▶ _제공된 글_:

□ □ □ □

One core capability of large language models (LLMs) is to follow natural language instructions. However, the issue of automatically constructing high-quality training data to enhance the complex instruction-following abilities of LLMs without manual annotation remains unresolved. In this paper, we introduce AutoIF, the first scalable and reliable method for automatically generating instruction-following training data. AutoIF transforms the validation of instruction-following data quality into code verification, requiring LLMs to generate instructions, the corresponding code to check the correctness of the instruction responses, and unit test samples to verify the code's correctness. Then, execution feedback-based rejection sampling can generate data for Supervised Fine-Tuning (SFT) and Reinforcement Learning from Human Feedback (RLHF) training. AutoIF achieves significant improvements across three training algorithms, SFT, Offline DPO, and Online DPO, when applied to the top open-source LLMs, Qwen2 and LLaMA3, in self-alignment and strong-to-weak distillation settings. Our code is publicly available at https://github.com/QwenLM/AutoIF.

□ □ □ □

저장된 데이터:
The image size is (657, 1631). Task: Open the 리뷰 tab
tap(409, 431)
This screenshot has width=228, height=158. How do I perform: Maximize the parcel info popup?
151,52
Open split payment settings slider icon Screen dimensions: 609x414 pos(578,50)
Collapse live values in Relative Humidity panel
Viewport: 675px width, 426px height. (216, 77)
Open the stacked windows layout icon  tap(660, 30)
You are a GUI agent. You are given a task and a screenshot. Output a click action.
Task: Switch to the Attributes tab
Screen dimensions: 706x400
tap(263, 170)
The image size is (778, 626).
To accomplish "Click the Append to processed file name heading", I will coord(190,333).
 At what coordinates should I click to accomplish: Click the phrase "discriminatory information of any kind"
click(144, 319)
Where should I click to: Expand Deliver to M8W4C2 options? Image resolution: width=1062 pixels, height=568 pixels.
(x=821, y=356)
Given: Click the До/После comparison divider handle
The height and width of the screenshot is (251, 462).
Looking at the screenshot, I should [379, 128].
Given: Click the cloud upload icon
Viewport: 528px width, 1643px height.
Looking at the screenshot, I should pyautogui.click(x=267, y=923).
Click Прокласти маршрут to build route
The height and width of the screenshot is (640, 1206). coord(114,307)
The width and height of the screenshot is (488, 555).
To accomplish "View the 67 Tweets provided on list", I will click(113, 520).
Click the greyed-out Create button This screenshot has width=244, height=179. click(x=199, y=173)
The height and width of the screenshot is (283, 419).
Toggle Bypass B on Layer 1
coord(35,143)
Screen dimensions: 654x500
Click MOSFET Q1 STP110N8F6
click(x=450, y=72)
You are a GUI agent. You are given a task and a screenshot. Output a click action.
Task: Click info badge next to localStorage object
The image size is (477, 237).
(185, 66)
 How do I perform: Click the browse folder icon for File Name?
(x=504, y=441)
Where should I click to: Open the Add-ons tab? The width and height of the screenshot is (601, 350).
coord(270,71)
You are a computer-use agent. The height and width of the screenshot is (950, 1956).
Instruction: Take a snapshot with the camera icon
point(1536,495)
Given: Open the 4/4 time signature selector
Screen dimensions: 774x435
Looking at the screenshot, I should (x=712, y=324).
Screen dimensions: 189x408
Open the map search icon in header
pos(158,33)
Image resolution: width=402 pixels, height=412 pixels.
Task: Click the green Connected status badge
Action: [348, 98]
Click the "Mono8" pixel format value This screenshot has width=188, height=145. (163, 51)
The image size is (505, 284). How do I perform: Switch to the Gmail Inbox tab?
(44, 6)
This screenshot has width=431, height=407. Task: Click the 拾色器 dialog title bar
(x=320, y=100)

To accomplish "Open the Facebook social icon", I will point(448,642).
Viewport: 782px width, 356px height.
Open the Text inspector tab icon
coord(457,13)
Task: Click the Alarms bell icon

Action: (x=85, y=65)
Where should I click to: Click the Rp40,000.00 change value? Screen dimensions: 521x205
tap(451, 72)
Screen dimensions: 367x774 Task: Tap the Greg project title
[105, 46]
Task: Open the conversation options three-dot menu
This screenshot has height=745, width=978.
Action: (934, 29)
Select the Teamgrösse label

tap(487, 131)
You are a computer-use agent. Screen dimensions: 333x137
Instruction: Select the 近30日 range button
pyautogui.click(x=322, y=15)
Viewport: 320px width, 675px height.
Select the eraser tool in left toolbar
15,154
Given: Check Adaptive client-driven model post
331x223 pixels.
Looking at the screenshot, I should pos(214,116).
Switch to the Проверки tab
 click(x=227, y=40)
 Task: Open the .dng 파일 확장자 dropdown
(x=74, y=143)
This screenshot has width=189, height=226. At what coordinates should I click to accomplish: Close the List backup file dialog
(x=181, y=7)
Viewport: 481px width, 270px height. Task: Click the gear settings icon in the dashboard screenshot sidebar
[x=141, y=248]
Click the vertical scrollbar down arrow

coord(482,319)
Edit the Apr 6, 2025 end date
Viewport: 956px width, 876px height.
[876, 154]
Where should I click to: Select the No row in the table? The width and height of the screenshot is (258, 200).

□ □ □ □

▶ _자료 살펴보기_:
A) AutoIF 소개문에 따르면 LLM이 단위 테스트 샘플까지 생성하는 목적은 무엇인지 한두 문장으로 설명하라.
B) AutoIF 소개문의 마지막 문장 다음부터 글을 이어서 써 주세요.
항목은 참고하지 않아도 된다.

▶ _답안 모음_:
A) AutoIF는 지시 수행 데이터의 품질 검증을 코드 검증으로 바꾸기 때문에, LLM은 응답의 정확성을 검사하는 코드를 생성한다. 단위 테스트 샘플은 그 코드가 올바른지 검증하기 위해 생성된다.

B)
Instruction Following 능력을 모델이 자체 생성한 데이터로 향상시키기. 여기서는 IFEval이나 FollowBench 같은 코드로 검증 가능한 경우가 많은 사례를 대상으로 하긴 했습니다. Qwen 2에도 들어갔다고 하네요.

꽤 복잡한데 Seed Instruction을 만들고, Instruction을 LLM으로 증폭하고,답변을 검증하는 함수를 LLM으로 작성하고, Back Translation으로 이 함수를 다시 검수해서 Insturction에 대한 검증 함수 페어를 만듭니다.

그 다음 유저 쿼리를 이 Instruction과 결합한 Instruction을 만든 다음 Instruction에 문제가 없는지를 검증하고 응답을 검증 함수로 검수합니다. 이 피드백을 사용해 정렬을 진행하네요.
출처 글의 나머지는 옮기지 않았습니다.